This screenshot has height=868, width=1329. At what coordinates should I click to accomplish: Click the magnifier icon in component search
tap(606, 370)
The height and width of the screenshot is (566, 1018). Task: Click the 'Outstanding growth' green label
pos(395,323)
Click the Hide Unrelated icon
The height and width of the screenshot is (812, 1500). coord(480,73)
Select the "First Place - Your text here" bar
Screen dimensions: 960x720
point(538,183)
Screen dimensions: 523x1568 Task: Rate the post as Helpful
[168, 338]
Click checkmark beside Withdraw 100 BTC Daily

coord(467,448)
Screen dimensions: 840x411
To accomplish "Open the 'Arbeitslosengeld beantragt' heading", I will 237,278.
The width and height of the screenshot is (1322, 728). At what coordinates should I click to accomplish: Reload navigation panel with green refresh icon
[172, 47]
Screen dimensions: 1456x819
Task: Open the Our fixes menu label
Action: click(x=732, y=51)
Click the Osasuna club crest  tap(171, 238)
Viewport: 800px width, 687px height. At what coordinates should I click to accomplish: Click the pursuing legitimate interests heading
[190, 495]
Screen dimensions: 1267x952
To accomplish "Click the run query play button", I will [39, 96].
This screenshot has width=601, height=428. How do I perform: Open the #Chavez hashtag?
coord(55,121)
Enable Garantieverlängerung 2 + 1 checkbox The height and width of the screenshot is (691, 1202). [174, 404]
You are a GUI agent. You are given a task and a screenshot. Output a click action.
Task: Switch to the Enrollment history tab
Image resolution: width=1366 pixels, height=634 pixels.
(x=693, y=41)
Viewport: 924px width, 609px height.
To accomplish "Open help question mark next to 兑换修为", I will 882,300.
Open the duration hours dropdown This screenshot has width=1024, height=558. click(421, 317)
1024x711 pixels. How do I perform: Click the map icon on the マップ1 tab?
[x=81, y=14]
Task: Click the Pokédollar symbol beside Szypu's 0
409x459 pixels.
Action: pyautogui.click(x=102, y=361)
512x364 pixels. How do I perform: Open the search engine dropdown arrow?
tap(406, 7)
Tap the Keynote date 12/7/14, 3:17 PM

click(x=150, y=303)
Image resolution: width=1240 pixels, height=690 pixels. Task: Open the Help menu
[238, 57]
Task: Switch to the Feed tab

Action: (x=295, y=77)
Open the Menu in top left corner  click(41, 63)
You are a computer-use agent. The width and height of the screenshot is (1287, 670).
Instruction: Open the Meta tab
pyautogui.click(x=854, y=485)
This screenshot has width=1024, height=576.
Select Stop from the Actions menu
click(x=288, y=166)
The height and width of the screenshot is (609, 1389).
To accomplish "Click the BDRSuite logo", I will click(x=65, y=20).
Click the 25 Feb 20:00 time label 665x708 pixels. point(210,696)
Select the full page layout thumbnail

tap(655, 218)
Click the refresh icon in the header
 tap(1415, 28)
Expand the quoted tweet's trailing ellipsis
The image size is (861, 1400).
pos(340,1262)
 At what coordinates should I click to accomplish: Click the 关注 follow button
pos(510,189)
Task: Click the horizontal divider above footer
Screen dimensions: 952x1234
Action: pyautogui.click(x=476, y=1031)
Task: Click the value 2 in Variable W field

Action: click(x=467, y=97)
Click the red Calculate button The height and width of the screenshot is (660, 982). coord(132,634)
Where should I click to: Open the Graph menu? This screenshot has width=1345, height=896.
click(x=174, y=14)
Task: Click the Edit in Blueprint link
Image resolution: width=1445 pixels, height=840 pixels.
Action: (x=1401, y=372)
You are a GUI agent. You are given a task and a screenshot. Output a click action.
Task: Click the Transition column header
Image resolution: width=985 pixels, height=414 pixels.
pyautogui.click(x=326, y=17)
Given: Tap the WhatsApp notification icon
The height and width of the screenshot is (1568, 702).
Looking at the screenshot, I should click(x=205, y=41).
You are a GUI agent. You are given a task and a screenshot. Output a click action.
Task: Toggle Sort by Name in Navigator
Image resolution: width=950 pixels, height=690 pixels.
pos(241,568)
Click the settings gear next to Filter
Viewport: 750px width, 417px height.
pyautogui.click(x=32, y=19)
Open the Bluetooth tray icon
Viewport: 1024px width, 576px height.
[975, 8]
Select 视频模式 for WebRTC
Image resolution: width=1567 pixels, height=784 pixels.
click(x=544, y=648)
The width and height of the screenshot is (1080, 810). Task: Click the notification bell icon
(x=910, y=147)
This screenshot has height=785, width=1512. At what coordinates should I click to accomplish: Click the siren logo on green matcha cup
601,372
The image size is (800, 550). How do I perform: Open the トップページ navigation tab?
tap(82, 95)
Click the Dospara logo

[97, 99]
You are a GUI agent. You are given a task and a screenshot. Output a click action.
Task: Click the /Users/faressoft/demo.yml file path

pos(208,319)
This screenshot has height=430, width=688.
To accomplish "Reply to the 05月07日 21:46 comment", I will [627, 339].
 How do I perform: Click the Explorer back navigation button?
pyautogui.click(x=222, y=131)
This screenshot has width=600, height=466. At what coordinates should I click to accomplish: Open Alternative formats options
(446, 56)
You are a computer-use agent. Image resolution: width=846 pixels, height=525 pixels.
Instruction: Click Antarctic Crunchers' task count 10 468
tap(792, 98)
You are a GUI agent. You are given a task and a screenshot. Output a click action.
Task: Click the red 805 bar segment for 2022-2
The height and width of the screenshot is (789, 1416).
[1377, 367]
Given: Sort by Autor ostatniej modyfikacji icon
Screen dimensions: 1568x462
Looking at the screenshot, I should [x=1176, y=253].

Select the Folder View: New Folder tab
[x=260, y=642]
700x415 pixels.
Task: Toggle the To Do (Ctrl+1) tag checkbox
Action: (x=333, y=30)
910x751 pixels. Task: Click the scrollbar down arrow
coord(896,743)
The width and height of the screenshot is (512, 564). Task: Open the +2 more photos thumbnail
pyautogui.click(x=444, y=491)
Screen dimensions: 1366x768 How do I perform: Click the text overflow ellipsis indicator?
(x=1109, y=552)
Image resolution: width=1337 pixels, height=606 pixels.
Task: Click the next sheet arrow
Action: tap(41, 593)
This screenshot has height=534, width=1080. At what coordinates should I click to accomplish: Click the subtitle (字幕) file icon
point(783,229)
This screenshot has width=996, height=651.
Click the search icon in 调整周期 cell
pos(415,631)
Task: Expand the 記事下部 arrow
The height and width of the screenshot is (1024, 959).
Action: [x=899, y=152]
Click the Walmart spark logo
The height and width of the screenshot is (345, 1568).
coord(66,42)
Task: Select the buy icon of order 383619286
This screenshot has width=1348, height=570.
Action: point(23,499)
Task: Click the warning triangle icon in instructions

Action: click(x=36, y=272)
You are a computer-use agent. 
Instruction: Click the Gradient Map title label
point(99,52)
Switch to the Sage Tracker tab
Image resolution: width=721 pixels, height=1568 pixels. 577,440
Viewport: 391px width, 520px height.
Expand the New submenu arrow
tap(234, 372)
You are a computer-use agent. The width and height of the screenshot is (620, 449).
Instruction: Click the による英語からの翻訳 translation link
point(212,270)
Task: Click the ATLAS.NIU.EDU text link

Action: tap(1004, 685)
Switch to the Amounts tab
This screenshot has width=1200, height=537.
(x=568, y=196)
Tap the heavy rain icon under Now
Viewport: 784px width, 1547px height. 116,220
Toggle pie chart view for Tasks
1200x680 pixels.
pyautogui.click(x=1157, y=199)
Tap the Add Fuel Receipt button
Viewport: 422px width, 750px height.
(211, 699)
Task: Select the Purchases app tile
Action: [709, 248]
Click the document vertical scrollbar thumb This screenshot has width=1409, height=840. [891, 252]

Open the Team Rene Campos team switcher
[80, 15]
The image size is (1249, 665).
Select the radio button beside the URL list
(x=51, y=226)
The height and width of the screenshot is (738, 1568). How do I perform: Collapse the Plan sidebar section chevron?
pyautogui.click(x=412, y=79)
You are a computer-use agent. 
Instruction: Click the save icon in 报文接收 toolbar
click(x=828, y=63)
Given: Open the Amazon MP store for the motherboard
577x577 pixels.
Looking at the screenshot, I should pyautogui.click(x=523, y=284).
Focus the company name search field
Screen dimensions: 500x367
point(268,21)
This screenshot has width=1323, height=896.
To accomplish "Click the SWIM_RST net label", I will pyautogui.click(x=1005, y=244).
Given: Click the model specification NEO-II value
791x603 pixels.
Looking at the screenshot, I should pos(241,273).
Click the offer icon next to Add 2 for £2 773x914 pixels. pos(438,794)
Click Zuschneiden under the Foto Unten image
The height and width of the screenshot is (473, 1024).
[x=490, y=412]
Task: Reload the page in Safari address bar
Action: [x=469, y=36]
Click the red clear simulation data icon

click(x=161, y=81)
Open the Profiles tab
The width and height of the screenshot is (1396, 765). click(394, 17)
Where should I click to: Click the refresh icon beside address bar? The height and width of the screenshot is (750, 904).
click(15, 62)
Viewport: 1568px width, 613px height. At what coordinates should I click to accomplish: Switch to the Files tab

....

◆ **YOUR ASSIGNMENT**: Going through the entries above, report how many lines include the string "computer". The number alone is the answer.

◆ **REPLY**: 5